REQUIRED TASK:
Please copy the lines of the items below verbatim, starting at the line with "自転車 (186, 2095)" and continuing up to and including the line with "[button] (71, 11)".

[Dataset entries]
#####

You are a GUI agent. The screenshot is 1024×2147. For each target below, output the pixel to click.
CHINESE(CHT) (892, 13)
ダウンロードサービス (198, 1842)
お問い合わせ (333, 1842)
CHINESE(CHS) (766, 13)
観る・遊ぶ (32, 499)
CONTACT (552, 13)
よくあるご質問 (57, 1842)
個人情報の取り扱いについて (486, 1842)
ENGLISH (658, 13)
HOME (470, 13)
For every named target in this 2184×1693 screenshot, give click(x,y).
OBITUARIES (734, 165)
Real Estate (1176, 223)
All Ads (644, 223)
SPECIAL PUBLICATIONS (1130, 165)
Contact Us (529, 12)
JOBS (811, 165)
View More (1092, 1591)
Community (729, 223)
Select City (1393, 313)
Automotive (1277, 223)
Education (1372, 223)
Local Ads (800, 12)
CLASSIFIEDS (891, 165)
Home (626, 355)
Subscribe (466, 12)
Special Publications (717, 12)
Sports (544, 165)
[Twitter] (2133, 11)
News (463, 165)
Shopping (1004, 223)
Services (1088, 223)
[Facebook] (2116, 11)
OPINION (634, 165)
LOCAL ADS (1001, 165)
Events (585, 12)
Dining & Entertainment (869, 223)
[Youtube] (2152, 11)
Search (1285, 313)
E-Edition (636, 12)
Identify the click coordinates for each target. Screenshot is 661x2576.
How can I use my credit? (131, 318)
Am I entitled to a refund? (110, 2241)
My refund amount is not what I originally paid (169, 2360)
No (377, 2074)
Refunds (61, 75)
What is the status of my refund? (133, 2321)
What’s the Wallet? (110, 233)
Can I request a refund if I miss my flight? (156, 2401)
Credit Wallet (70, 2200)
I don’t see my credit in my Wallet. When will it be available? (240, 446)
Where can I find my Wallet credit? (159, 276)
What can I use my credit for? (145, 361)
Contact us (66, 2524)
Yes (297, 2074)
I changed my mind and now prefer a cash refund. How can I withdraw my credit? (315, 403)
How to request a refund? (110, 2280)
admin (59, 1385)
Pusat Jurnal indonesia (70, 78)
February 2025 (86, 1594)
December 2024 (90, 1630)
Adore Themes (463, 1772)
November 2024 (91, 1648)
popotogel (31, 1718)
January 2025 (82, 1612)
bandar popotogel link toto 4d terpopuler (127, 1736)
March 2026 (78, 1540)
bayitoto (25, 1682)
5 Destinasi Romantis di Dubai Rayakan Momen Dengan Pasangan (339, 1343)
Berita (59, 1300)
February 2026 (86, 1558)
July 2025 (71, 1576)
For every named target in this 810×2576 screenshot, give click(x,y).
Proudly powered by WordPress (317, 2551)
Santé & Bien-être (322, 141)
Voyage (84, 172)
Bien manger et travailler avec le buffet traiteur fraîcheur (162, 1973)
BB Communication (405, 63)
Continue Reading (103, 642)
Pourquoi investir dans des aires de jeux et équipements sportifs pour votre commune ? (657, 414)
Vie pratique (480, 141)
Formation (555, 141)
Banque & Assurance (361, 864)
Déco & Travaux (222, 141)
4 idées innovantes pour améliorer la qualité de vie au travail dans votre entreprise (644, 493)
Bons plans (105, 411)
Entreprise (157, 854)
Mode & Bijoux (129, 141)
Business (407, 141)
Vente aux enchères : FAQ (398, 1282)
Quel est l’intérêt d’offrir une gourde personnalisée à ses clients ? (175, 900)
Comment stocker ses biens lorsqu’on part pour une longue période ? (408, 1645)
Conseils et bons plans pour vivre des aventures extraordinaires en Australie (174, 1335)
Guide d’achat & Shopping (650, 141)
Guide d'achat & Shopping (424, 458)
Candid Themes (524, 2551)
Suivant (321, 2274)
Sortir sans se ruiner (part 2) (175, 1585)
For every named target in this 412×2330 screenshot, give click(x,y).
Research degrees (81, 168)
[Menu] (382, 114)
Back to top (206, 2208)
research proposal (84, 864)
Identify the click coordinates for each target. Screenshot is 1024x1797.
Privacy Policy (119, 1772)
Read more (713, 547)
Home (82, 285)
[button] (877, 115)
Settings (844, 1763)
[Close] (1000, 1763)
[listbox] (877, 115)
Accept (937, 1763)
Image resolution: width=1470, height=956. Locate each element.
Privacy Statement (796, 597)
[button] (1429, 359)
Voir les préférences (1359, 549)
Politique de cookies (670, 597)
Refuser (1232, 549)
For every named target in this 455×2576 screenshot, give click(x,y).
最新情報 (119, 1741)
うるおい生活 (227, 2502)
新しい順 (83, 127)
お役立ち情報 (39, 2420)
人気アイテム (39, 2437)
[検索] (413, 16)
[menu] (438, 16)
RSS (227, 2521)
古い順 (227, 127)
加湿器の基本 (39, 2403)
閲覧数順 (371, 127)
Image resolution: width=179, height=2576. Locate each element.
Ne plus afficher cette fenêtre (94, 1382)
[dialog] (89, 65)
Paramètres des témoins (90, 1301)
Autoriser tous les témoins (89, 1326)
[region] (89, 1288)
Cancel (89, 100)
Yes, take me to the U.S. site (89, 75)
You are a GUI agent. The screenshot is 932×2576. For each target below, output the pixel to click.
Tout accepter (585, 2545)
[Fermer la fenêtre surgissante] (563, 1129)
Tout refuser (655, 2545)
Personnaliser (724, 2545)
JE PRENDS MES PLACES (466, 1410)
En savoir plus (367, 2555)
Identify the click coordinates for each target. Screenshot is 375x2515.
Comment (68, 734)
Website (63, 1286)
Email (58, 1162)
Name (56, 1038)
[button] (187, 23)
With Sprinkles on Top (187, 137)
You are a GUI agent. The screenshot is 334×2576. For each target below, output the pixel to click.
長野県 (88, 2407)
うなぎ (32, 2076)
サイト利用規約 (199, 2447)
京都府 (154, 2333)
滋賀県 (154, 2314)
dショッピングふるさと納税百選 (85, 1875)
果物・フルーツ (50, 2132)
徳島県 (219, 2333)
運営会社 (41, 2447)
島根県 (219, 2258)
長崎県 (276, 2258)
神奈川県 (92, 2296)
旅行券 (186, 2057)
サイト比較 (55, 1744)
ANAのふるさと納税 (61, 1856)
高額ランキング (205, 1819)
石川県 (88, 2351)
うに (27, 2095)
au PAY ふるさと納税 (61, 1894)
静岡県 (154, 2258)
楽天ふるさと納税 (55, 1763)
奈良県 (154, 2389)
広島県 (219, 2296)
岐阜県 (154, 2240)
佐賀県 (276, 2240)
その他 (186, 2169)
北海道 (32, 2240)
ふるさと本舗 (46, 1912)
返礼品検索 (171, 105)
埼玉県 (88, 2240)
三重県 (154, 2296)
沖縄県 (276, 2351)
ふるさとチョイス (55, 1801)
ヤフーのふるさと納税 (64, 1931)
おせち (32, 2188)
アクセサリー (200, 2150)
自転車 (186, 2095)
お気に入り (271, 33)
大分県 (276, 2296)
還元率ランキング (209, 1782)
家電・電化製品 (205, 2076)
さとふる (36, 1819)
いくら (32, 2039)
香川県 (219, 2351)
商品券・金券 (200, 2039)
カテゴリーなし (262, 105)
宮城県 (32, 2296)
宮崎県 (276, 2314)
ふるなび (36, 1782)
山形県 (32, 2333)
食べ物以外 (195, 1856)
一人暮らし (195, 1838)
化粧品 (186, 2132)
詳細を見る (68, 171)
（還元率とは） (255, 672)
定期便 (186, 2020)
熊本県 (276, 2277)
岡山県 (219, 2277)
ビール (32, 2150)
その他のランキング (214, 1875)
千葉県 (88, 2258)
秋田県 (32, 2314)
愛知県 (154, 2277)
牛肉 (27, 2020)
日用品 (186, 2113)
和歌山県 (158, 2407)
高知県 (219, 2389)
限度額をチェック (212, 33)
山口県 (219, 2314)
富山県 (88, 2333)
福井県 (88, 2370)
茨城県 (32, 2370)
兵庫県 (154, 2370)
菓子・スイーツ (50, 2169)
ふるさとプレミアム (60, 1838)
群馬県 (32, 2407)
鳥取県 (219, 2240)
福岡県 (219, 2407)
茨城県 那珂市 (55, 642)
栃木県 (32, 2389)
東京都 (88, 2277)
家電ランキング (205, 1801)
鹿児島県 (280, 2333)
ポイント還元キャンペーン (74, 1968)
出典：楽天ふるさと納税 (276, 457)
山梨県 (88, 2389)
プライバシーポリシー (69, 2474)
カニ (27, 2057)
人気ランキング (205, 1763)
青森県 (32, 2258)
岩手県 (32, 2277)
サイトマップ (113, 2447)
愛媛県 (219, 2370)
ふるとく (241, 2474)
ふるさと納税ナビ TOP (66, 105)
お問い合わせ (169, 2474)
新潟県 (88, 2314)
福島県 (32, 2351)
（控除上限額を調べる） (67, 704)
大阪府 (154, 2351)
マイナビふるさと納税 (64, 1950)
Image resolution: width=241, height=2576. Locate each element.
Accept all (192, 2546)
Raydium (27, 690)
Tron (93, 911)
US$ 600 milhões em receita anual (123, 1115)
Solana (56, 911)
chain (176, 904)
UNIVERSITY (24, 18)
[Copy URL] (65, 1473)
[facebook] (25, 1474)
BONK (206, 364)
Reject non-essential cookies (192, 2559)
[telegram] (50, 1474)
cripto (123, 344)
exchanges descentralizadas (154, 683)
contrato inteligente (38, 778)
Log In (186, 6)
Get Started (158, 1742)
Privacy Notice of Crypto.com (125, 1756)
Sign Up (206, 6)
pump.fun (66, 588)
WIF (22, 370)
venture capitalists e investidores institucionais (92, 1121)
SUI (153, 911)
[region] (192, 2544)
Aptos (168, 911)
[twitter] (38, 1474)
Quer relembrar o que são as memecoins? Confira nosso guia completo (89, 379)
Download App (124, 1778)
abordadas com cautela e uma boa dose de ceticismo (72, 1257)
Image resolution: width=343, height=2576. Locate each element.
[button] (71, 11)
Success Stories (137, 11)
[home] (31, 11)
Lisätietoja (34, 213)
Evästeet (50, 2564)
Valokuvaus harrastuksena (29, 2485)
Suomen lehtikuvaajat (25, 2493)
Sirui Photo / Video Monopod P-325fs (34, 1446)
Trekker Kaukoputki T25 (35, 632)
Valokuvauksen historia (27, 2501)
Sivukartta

#####

THE ANSWER:
自転車 (186, 2095)
お気に入り (271, 33)
大分県 (276, 2296)
還元率ランキング (209, 1782)
家電・電化製品 (205, 2076)
さとふる (36, 1819)
いくら (32, 2039)
香川県 (219, 2351)
商品券・金券 (200, 2039)
カテゴリーなし (262, 105)
宮城県 (32, 2296)
宮崎県 (276, 2314)
ふるなび (36, 1782)
山形県 (32, 2333)
食べ物以外 (195, 1856)
一人暮らし (195, 1838)
化粧品 (186, 2132)
詳細を見る (68, 171)
（還元率とは） (255, 672)
定期便 (186, 2020)
熊本県 (276, 2277)
岡山県 (219, 2277)
ビール (32, 2150)
その他のランキング (214, 1875)
千葉県 (88, 2258)
秋田県 (32, 2314)
愛知県 (154, 2277)
牛肉 (27, 2020)
日用品 (186, 2113)
和歌山県 (158, 2407)
高知県 (219, 2389)
限度額をチェック (212, 33)
山口県 (219, 2314)
富山県 (88, 2333)
福井県 (88, 2370)
茨城県 (32, 2370)
兵庫県 (154, 2370)
菓子・スイーツ (50, 2169)
ふるさとプレミアム (60, 1838)
群馬県 (32, 2407)
鳥取県 (219, 2240)
福岡県 (219, 2407)
茨城県 那珂市 (55, 642)
栃木県 (32, 2389)
東京都 (88, 2277)
家電ランキング (205, 1801)
鹿児島県 (280, 2333)
ポイント還元キャンペーン (74, 1968)
出典：楽天ふるさと納税 (276, 457)
山梨県 (88, 2389)
プライバシーポリシー (69, 2474)
カニ (27, 2057)
人気ランキング (205, 1763)
青森県 (32, 2258)
岩手県 (32, 2277)
サイトマップ (113, 2447)
愛媛県 (219, 2370)
ふるとく (241, 2474)
ふるさと納税ナビ TOP (66, 105)
お問い合わせ (169, 2474)
新潟県 (88, 2314)
福島県 (32, 2351)
（控除上限額を調べる） (67, 704)
大阪府 (154, 2351)
マイナビふるさと納税 (64, 1950)
Image resolution: width=241, height=2576. Locate each element.
Accept all (192, 2546)
Raydium (27, 690)
Tron (93, 911)
US$ 600 milhões em receita anual (123, 1115)
Solana (56, 911)
chain (176, 904)
UNIVERSITY (24, 18)
[Copy URL] (65, 1473)
[facebook] (25, 1474)
BONK (206, 364)
Reject non-essential cookies (192, 2559)
[telegram] (50, 1474)
cripto (123, 344)
exchanges descentralizadas (154, 683)
contrato inteligente (38, 778)
Log In (186, 6)
Get Started (158, 1742)
Privacy Notice of Crypto.com (125, 1756)
Sign Up (206, 6)
pump.fun (66, 588)
WIF (22, 370)
venture capitalists e investidores institucionais (92, 1121)
SUI (153, 911)
[region] (192, 2544)
Aptos (168, 911)
[twitter] (38, 1474)
Quer relembrar o que são as memecoins? Confira nosso guia completo (89, 379)
Download App (124, 1778)
abordadas com cautela e uma boa dose de ceticismo (72, 1257)
Image resolution: width=343, height=2576. Locate each element.
[button] (71, 11)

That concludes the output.